- What the exercise asks:
Filter the entries and keep only the lines where the string "Launch" appears.

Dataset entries
'''

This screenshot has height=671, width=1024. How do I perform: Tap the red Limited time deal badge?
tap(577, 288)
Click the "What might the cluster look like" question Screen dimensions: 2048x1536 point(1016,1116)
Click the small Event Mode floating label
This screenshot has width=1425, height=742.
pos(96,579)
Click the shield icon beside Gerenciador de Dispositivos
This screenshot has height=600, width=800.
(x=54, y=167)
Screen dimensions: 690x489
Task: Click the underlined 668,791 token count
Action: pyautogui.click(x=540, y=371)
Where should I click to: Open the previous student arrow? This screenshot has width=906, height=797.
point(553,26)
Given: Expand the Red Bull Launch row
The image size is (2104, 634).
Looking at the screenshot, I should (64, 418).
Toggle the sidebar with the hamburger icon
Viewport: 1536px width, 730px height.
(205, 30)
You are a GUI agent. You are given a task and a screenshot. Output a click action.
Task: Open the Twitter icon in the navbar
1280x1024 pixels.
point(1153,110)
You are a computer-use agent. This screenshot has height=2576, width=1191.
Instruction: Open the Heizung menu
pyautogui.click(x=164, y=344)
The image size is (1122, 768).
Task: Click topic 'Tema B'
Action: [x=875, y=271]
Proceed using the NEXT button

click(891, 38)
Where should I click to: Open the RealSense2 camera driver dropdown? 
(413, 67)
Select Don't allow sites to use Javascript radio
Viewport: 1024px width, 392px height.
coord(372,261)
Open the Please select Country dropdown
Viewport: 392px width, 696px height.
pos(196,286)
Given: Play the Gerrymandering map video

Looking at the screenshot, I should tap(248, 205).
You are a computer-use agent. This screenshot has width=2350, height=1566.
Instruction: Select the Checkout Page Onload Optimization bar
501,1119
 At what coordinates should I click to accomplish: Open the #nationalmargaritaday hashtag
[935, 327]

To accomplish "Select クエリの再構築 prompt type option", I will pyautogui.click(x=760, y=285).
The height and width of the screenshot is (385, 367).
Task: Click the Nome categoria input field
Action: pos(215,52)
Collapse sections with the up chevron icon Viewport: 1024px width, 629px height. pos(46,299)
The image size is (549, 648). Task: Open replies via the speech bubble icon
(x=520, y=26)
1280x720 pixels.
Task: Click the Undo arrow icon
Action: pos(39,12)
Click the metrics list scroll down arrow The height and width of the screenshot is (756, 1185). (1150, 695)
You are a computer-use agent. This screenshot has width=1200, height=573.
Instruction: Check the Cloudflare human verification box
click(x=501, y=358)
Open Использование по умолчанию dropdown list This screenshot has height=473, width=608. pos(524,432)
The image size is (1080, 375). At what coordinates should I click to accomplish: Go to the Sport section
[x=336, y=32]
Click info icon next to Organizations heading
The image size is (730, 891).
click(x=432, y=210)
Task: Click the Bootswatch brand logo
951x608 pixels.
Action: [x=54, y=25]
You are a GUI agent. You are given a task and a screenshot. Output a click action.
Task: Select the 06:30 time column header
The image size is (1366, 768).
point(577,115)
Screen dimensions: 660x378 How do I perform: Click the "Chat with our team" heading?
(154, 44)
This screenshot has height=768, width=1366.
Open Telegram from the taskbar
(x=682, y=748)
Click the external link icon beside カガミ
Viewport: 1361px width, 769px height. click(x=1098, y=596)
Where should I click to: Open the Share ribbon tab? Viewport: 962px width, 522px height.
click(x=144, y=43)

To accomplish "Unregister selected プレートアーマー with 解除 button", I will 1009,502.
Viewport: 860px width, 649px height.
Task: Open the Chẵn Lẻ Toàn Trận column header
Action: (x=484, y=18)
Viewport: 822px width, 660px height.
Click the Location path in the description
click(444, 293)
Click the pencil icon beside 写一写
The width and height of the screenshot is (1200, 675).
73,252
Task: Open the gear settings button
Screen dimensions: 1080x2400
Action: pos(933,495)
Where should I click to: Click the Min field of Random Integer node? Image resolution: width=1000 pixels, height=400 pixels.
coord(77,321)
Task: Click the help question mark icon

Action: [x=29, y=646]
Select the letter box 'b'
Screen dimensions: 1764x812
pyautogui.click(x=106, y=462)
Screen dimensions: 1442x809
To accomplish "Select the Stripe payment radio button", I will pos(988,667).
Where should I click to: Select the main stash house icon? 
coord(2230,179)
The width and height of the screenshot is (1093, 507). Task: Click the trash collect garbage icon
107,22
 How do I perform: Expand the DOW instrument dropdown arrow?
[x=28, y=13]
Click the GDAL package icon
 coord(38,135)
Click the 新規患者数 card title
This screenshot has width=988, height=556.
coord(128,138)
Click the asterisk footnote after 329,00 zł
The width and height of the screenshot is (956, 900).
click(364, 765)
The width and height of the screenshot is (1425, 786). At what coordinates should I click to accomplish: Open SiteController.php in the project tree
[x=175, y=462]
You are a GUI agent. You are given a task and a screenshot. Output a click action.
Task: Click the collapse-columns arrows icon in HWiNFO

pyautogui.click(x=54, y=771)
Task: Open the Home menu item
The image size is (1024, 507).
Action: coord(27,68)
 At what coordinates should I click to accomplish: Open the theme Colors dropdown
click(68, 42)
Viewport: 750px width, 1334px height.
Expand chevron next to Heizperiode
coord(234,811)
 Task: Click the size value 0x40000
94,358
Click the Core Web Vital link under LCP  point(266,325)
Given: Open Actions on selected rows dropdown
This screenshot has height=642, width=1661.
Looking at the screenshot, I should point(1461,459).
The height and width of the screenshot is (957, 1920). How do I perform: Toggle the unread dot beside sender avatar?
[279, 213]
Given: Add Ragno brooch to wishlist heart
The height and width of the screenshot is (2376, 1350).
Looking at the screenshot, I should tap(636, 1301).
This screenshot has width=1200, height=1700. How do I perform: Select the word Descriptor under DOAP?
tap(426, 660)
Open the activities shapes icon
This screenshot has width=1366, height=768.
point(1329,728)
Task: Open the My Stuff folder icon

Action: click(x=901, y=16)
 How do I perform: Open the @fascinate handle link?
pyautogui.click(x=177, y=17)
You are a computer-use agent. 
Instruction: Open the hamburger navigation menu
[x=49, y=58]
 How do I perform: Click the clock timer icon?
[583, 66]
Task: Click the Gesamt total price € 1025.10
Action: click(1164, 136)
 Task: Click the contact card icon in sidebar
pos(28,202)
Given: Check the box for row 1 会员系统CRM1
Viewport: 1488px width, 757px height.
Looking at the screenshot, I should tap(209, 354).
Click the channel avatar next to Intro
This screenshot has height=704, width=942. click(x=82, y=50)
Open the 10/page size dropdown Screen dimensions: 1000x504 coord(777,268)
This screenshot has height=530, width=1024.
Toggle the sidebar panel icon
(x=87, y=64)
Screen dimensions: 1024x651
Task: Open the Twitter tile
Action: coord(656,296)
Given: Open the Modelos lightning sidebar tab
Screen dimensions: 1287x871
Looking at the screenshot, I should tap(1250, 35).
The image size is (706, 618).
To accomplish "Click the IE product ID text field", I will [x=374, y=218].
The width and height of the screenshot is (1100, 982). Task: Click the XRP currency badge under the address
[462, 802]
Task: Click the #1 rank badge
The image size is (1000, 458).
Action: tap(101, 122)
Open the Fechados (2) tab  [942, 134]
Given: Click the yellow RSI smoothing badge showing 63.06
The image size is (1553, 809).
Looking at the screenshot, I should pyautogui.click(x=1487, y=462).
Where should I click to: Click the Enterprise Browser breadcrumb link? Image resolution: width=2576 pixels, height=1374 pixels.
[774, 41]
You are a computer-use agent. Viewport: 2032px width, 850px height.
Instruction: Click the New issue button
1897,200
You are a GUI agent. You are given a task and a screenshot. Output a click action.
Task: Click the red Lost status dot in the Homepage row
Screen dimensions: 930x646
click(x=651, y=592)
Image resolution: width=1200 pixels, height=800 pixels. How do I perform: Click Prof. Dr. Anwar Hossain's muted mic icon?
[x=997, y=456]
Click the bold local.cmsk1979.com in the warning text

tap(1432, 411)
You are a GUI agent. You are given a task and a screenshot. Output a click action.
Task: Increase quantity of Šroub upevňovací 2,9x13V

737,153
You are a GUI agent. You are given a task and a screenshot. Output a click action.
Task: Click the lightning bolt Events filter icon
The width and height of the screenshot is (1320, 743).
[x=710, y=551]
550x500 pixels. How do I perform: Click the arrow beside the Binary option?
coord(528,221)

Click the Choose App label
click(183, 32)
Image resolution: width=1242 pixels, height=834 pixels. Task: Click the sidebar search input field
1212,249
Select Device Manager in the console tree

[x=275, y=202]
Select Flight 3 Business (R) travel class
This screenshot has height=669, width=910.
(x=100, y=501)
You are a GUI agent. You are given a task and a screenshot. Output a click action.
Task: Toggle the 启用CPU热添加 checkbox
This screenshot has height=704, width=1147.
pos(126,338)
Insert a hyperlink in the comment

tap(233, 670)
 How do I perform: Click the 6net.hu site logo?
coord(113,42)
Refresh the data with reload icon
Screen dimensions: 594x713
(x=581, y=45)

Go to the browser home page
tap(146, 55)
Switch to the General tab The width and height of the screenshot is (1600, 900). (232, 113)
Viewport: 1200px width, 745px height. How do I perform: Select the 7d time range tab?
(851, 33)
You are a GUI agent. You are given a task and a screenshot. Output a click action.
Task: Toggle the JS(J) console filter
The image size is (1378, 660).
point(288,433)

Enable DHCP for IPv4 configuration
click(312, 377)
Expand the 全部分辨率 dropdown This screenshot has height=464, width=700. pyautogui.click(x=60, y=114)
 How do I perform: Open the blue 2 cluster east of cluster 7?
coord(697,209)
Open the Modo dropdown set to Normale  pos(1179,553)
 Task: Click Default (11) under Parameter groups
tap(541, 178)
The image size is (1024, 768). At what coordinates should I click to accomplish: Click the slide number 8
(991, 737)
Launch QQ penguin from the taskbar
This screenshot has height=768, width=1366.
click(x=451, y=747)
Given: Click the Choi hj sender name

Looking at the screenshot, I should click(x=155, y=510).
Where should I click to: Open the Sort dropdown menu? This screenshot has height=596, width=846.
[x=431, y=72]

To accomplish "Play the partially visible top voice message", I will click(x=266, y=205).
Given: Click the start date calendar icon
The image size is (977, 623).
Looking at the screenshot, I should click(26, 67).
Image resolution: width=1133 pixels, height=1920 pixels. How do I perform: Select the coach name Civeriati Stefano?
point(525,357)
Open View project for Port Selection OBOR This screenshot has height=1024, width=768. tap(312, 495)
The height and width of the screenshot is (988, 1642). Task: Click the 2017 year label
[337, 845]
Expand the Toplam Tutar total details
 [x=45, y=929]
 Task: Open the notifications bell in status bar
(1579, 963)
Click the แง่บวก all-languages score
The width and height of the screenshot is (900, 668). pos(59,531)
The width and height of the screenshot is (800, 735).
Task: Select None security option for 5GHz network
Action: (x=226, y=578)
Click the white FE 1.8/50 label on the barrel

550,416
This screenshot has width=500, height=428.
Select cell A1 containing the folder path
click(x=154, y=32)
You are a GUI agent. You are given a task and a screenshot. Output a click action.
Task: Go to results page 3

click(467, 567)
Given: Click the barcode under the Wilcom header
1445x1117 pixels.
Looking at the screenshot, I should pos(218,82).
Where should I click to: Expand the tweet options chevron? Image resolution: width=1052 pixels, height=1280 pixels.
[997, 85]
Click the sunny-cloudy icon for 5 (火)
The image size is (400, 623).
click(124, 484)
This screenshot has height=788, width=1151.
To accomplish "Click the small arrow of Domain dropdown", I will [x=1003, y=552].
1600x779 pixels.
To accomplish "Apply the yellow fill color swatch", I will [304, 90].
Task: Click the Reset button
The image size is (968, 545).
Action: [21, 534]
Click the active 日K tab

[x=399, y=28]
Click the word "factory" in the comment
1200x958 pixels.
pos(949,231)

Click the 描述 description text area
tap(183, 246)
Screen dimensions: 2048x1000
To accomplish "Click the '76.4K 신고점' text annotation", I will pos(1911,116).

'''

- Output of the exercise:
Given: Expand the Red Bull Launch row
Launch QQ penguin from the taskbar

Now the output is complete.